How the movement started?
The farmers’ demand for withdrawal of the three new agriculture laws is not new and had been first raised in September 2020 when the Centre rushed through the legislations during the Monsoon Session of Parliament.
Before that the farmers had raised the red flag when the Centre had issued three new ordinances for the same during the lockdown saying the executive orders were needed to boost the agriculture sector.
But the farmers did not buy the government’s argument and came out in large numbers across the country, mainly in the northern states of Punjab and Haryana. The farmers were pacified for a while in September when Punjab Chief Minister Amarinder Singh passed three separate state laws to negate the central laws. But the state laws could not be approved by President of India Ram Nath Kovind, as mandated by the Constitution, as the files remained stuck with Punjab Governor VP Singh Badnore.
The protests revived in October as the agitated farmers blocked roads and railway tracks in Punjab to put pressure on the central government. Alarmed at the development, the Centre stopped movement of passenger and freight trains in Punjab citing security concerns. This resulted in shortage of raw materials like coal for power plants and fertilizer for the wheat crop in Punjab and induced losses to the state exchequer forcing the Amarinder Singh government to buy electricity from the national grid.
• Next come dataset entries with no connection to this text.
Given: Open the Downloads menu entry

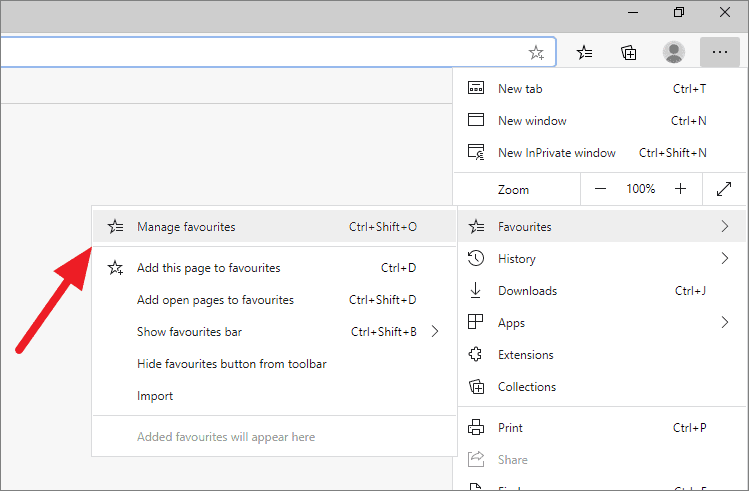Looking at the screenshot, I should (x=527, y=291).
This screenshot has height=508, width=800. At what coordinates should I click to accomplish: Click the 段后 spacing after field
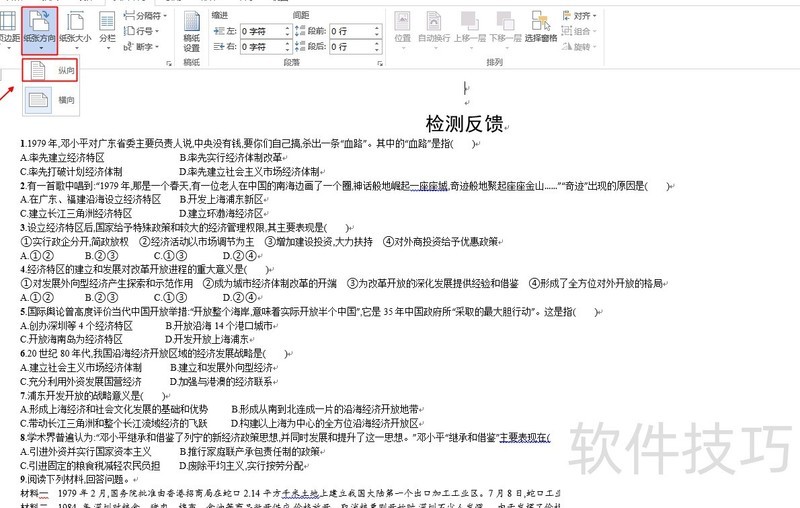click(x=345, y=46)
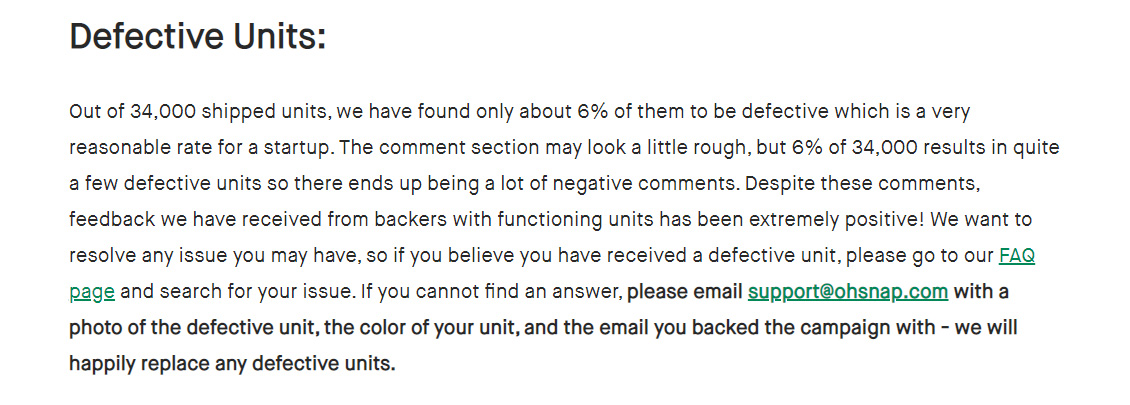Click the bold phrase 'the color of your unit'
The height and width of the screenshot is (405, 1130).
click(x=423, y=328)
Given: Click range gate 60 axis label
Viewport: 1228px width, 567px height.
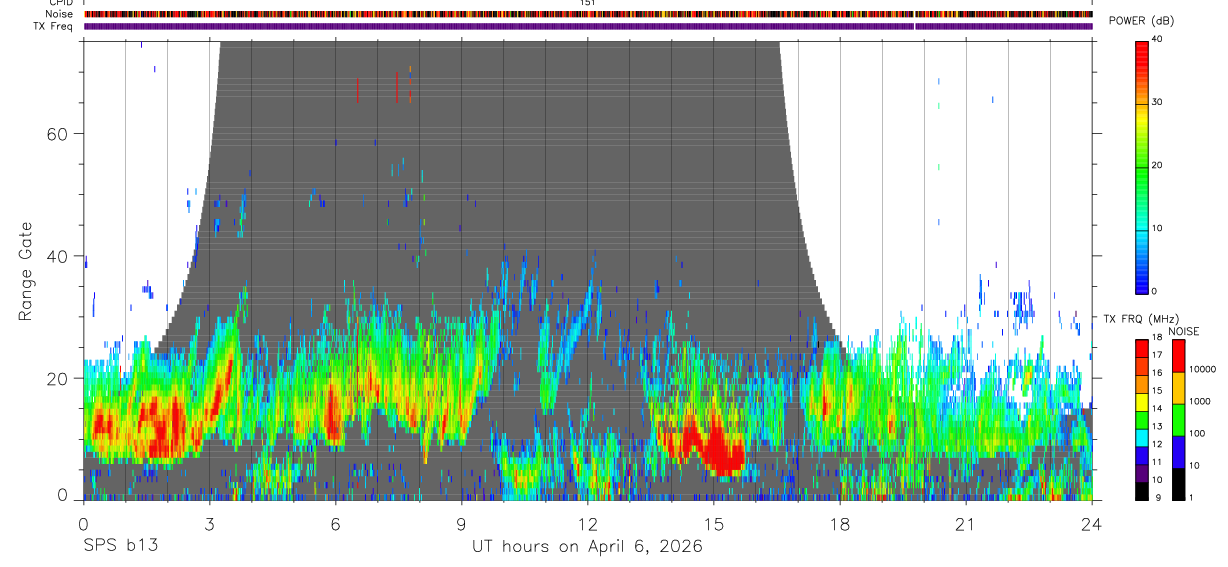Looking at the screenshot, I should [55, 134].
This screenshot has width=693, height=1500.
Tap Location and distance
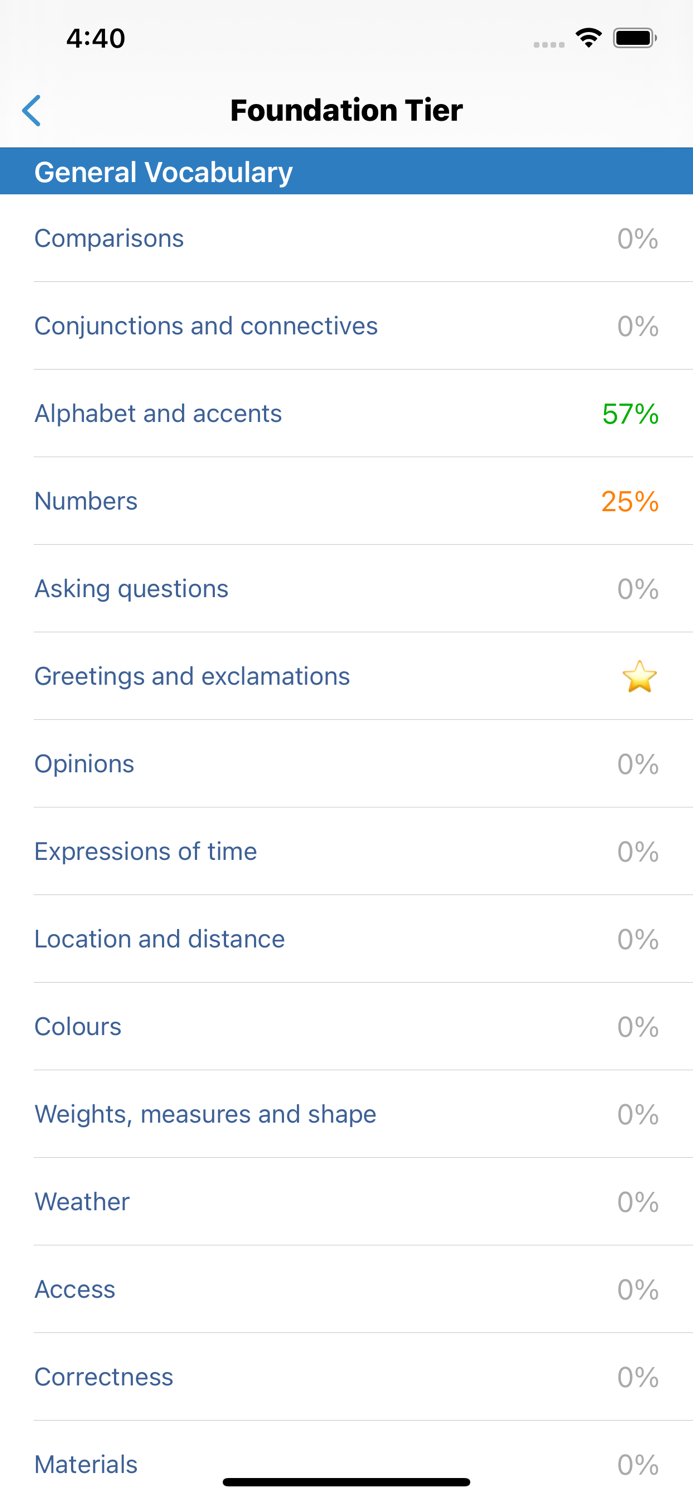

The Punjab CM staged a protest in the national capital but to no avail. As the Centre remained unresponsive to their demand, the various farmer groups decided to take their protest to Delhi for a final resolution towards the end of November.
As thousands of farmer groups from Punjab and Haryana marched through Haryana to reach the national capital towards November end 2020, they had to face police brutality in the state and later braved water cannons in cold winter mornings at north Delhi’s Singhu border.
At first the Centre tried to discourage the farmers by denying them entry in Delhi, but later relented when many of them faced a lathi-charge as they broke police barriers to enter the city.
Farmer groups from western Uttar Pradesh and Uttarakhand too reached Delhi’s borders in Ghaziabad and Noida to join the protest, while demonstrations were held in other states like Maharashtra, Madhya Pradesh, Tamil Nadu and Kerala.
Realizing there was no escaping the determined farmers, the Centre invited them for talks. Prime Minister Narendra Modi had backed the farm laws indicating the Centre was in no mood to repeal the legislations.
Though the farmer agitation has remained apolitical, it has been supported by almost all the opposition parties namely Congress, Trinamool Congress, the Left Parties, Nationalist Congress Party, Shiv Sena, Rashtriya Janata Dal among others who have charged the government with ignoring the plight of the food growers.
The Shiromani Akali Dal, which parted ways with the BJP over the three farm laws, blamed the Centre for neglecting the protesters. The protests which generated huge sympathy for the farmers across the country have registered around 477 deaths of activists or their supporters across the country, as per some claims.
In the initial days, there were some attempts to brand the farmers as Khalistanis (Sikh separatists) and Maoists (Left-wing extremists) but their persistence paid off.
The three farm laws
The first law is the Farmers’ Produce Trade and Commerce (Promotion and facilitation) Bill, 2020 which allows trading of produce outside the Agricultural Produce Marketing Committee or mandis regulated by the states.
The other two farm laws are The Farmers’ (Empowerment and Protection) Agreement of Price Assurance and Farm Services Bill, 2020 which provides for a legal framework for contract farming and The Essential Commodities (Amendment) Bill, 2020 which deregulates the production, supply and distribution of food items like cereals, pulses, potatoes, onions and edible oilseeds.